• WORK TO BE COMPLETED:
In the listing below, count the lines that contain the string "mark", and state that number without further words.

• SOURCE INFORMATION:
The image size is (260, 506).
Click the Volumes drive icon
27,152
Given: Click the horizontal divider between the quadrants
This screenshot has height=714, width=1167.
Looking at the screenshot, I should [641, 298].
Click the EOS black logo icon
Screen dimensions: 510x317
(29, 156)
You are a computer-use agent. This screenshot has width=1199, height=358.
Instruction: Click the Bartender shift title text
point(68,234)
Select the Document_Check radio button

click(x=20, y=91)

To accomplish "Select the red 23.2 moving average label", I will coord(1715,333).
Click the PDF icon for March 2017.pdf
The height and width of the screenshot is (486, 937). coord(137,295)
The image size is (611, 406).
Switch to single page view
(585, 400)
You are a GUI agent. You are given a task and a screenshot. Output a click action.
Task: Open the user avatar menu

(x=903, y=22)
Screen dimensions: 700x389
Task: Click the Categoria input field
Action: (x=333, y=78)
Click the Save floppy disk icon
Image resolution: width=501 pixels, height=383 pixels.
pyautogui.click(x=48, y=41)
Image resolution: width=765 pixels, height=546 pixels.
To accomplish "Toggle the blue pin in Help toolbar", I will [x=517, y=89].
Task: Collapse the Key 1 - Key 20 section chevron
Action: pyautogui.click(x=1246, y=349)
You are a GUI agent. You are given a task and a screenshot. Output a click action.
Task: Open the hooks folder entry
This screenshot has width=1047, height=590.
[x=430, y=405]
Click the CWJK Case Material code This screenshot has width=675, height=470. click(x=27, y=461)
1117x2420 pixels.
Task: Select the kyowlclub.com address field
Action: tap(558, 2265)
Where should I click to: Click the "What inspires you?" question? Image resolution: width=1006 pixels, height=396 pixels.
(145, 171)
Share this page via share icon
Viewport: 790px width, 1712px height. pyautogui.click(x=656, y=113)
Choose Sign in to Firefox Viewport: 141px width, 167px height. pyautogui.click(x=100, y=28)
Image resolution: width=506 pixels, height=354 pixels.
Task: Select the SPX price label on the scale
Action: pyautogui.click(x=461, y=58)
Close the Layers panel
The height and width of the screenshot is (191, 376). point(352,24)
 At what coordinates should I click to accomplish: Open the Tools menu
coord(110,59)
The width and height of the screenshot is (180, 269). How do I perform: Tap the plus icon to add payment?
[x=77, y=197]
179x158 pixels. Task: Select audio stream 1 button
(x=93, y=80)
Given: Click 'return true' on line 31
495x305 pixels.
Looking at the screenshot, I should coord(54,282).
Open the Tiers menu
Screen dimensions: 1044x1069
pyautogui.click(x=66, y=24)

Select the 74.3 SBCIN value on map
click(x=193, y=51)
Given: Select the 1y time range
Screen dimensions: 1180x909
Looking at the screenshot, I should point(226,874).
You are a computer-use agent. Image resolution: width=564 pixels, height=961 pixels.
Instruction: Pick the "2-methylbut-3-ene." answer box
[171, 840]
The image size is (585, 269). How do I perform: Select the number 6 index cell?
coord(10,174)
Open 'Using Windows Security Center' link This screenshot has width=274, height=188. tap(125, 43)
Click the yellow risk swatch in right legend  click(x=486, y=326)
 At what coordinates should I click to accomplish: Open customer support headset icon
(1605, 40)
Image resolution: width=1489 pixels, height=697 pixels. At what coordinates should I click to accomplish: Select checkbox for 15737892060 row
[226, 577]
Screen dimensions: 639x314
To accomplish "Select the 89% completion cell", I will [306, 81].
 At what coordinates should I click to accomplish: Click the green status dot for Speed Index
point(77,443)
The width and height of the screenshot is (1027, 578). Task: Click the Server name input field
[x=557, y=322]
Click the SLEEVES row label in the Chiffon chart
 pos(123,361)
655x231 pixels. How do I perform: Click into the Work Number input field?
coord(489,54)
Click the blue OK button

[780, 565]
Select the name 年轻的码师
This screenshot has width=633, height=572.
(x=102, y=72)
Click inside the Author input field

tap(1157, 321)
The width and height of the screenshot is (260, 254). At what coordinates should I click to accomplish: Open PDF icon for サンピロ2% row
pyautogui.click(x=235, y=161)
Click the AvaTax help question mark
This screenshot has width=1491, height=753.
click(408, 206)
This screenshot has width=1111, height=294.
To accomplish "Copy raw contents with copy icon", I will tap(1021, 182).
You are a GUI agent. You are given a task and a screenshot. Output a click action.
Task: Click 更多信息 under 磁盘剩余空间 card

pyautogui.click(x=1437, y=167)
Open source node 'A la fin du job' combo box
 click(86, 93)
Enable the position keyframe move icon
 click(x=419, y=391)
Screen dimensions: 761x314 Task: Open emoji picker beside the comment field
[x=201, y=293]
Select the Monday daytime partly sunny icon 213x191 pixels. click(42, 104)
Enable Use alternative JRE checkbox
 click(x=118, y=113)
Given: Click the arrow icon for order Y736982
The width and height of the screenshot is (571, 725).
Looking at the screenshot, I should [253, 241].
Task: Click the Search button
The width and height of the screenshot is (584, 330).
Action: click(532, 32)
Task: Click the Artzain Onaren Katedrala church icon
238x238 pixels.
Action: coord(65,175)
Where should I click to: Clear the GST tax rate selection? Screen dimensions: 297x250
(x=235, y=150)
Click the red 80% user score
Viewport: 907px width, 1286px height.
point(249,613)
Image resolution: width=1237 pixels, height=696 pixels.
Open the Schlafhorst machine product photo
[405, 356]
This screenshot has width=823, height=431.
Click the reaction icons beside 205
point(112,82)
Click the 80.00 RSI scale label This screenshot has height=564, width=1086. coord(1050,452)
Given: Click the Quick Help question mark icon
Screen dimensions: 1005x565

• REPLY:
2